Quartus® Prime Pro Edition User Guide: Debug Tools

ID 683819
Date 7/08/2024
Public
Document Table of Contents

7.5.5. Using the Monitor Service

The monitor service builds on top of the host service to allow reads of Avalon® memory-mapped interface agents at a regular interval. The service is fully software-based. The monitor service requires no extra soft-logic. This service streamlines the logic to do interval reads, and it offers better performance than exercising the host service manually for the reads.

Monitor Service

  1. Determine the host and the memory address range that you want to poll:
    set master_index     0
    set master [lindex [get_service_paths master] $master_index]
    set address          0x2000
    set bytes_to_read    100
    set read_interval_ms 100

    With the first host, read 100 bytes starting at address 0x2000 every 100 milliseconds.

  2. Open the monitor service:
    set monitor [lindex [get_service_paths monitor] 0]
    set claimed_monitor [claim_service monitor $monitor mylib]

    The monitor service opens the host service automatically.

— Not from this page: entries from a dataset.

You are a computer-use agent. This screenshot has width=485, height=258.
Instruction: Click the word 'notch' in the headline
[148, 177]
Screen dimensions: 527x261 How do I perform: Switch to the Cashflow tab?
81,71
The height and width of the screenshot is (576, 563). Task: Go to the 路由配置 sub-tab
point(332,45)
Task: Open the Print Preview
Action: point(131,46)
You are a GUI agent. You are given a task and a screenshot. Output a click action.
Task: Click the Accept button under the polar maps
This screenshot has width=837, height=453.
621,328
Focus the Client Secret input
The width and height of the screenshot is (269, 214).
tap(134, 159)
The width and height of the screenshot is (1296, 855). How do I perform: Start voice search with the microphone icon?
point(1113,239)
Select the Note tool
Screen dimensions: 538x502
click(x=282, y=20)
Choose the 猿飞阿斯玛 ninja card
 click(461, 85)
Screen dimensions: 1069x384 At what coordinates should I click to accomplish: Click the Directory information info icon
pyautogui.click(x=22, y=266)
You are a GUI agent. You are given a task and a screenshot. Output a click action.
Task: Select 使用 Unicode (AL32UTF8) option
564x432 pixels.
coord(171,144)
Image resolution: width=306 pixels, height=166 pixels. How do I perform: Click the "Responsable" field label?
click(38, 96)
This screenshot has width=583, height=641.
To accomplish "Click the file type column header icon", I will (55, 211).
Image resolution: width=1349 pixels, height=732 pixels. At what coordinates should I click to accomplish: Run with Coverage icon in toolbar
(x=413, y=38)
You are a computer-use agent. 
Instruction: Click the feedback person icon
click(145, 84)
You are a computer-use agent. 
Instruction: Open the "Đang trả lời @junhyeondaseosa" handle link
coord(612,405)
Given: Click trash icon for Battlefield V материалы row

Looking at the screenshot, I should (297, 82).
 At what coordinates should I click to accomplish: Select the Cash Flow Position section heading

  3. With the monitor service, register the address range and time interval:
    monitor_add_range $claimed_monitor $master $address $bytes_to_read
    monitor_set_interval $claimed_monitor $read_interval_ms
  4. Add more ranges, defining the result at each interval:
    global monitor_data_buffer
    set monitor_data_buffer [list]
  5. Gather the data and append it with a global variable:
    proc store_data {monitor master address bytes_to_read} {\
      global monitor_data_buffer
    # monitor_read_data returns the range of data polled from the running \
      design as a list
    #(in this example, a 100-element list).
      set data [monitor_read_data $claimed_monitor $master $address \
      $bytes_to_read]
    # Append the list as a single element in the monitor_data_buffer \
      global list.
      lappend monitor_data_buffer $data
    }
    Note: If this procedure takes longer than the interval period, the monitor service may have to skip the next one or more calls to the procedure. In this case, monitor_read_data returns the latest polled data.
  6. Register this callback with the opened monitor service:
    set callback [list store_data $claimed_monitor $master $address $bytes_to_read]
    monitor_set_callback $claimed_monitor $callback
  7. Use the callback variable to call when the monitor finishes an interval. Start monitoring:
    monitor_set_enabled $claimed_monitor 1

    Immediately, the monitor reads the specified ranges from the device and invokes the callback at the specified interval. Check the contents of monitor_data_buffer to verify this. To turn off the monitor, use 0 instead of 1 in the above command.